(Selected passage):
┄┄┄┄┄┄┄┄┄┄┄┄┄┄┄┄┄┄┄┄

SYDNEY • Didi Chuxing Technology, the Chinese ride-sharing company which bought the China operations of Uber Technologies, said it will begin offering its service this month in Australia, its first foray into a Western country.
The June 25 launch in Australia's second-biggest city, Melbourne, sets Didi up for a showdown with the United States rival it bought out in China in exchange for a stake. Didi started expanding outside Asia in Mexico earlier this year, and has said globalisation is a core strategy.
Didi's announcement yesterday about the launch shows that business deals between China and Australia are being struck as normal even as relations between the two governments have hit a speed bump after the federal government proposed anti-foreign interference laws directed at Beijing.
Australian exporters have blamed anti-Beijing rhetoric for delays clearing Chinese Customs.
But just a day earlier, Australia's Sirtex Medical picked a US$1.4 billion (S$1.9 billion) Chinese takeover offer that trumped US firm Varian Medical Systems.
"Australia has diversified mobility needs, a business-friendly environment and an inclusive culture," Didi, backed by blue-chip investors, including SoftBank Group and Apple, said in a statement.
"Didi wishes to contribute to the growth of Australia as a long-term investor and business partner by offering affordable, reliable and convenient mobility options and income-generating opportunities."
Melbourne, a city of 4.5 million people with cheaper real estate than larger Sydney, is a popular Australian entry point for firms in the "sharing economy". Uber has routinely launched new offerings in the city, while several Chinese and Singapore-owned dockless bicycle rental companies have picked Melbourne to start in Australia.

┄┄┄┄┄┄┄┄┄┄┄┄┄┄┄┄┄┄┄┄

(Given entries):

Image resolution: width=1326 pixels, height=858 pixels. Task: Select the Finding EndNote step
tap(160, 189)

┄┄┄┄┄┄┄┄┄┄┄┄┄┄┄┄┄┄┄┄

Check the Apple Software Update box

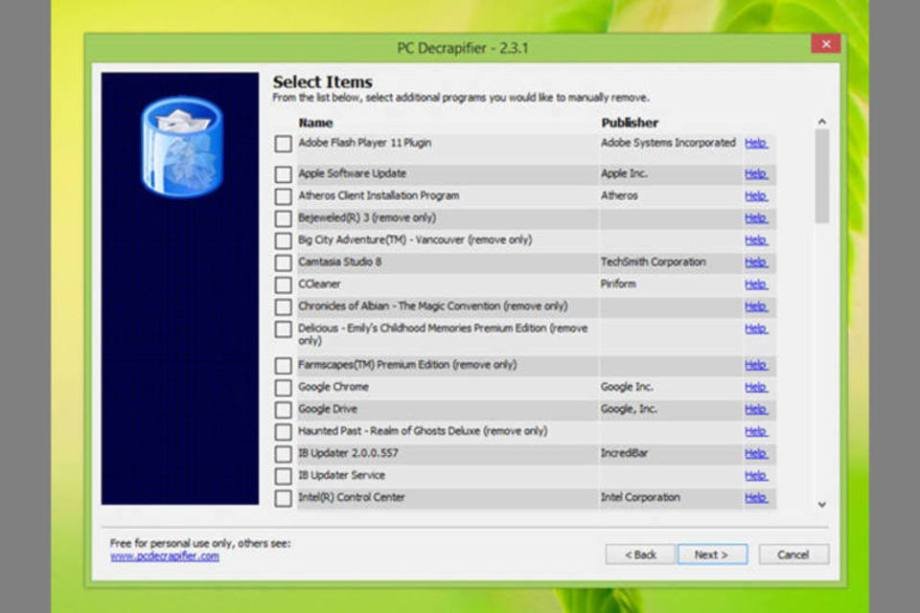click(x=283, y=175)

┄┄┄┄┄┄┄┄┄┄┄┄┄┄┄┄┄┄┄┄

(What you will do): According to the article on Didi's expansion into Australia, in which country did Didi begin expanding outside Asia earlier this year?

(Response to this task): Mexico